= American Board of Hospital Medicine =

The American Board of Hospital Medicine (ABHM) is physician certifying body in the United States and Canada that offers board certification in hospital medicine. It is one of the Member Boards of the American Board of Physician Specialties (ABPS), a multispecialty certifying organization. The ABHM was founded in 2009 to provide a certification pathway for physicians whose clinical work is primarily focused on the care of hospitalized patients. The board develops certification examinations and maintenance requirements for hospital medicine practitioners.

== History ==
The ABHM is North America's first and only board of certification devoted exclusively to hospital medicine founded by hospitalists and governed by hospitalists.
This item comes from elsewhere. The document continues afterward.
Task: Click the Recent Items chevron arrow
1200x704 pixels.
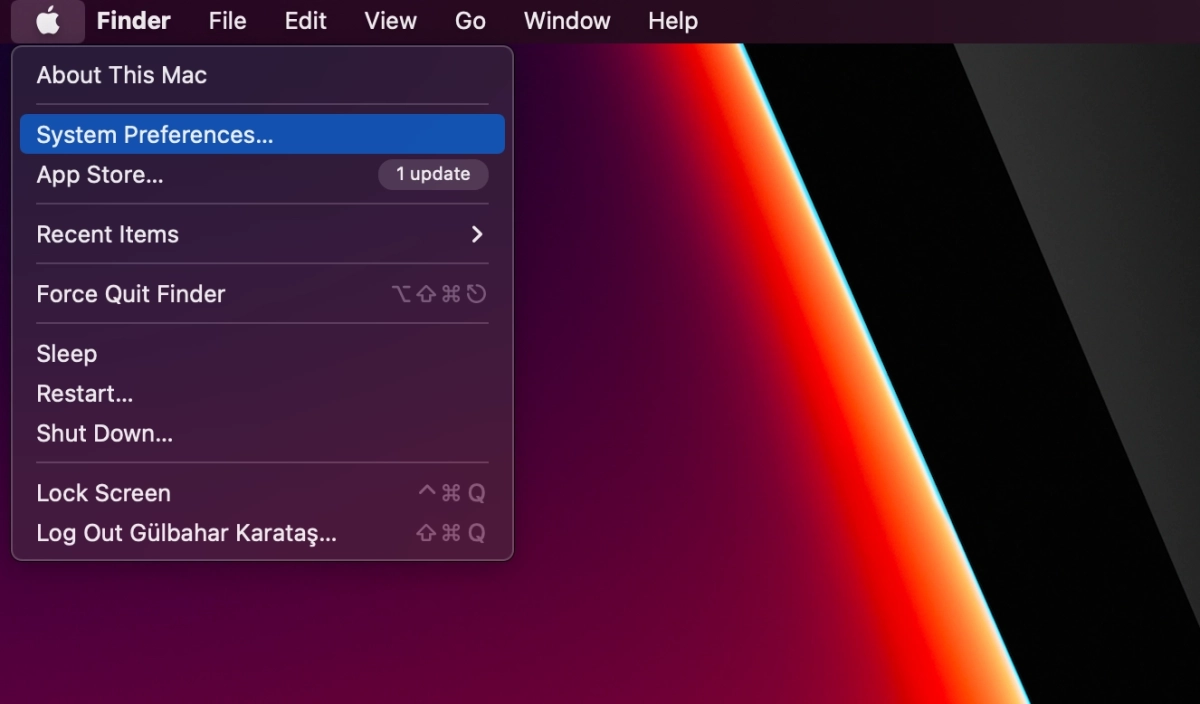Action: pyautogui.click(x=475, y=234)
According to ABHM Chair, Dr. Thomas G. Pelz, a hospital based physician at Boscobel (Wisconsin) Area Health Care, "The American Board of Physician Specialties recognizes the vital role that hospitalists play in the delivery of health care in the United States and Canada. Hospital medicine is one of the fastest growing and most dynamic medical specialties in North America and the ABPS is excited about taking the lead in the formation of the American Board of Hospital Medicine." Canadian ABHM board member, Dr. Luay Dindo of Surrey, British Columbia, said, "The ABHM is not a subspecialty of another board of certification but a fully fledged, comprehensive board in hospital medicine. I believe that hospital medicine is its own specialty and necessitates a board of certification reflecting that fact."

=== Governance ===
The ABHM's founding American and Canadian physician leaders represent Diplomates from the American Board of Physician Specialties (ABPS), the American Board of Medical Specialties (ABMS), and the American Osteopathic Association Bureau of Osteopathic Specialists (AOABOS).

=== Parent organization ===
In its 58th year, the American Association of Physician Specialists, Inc. (AAPS), and its official certifying body, the American Board of Physician Specialties (ABPS), is one of three nationally recognized multispecialty medical organizations overseeing physician certification. It assists its 15 Member Boards in their efforts to develop and implement educational and professional standards for the evaluation and certification of physician specialists. The AAPS is a not-for-profit organization headquartered in Tampa, Florida.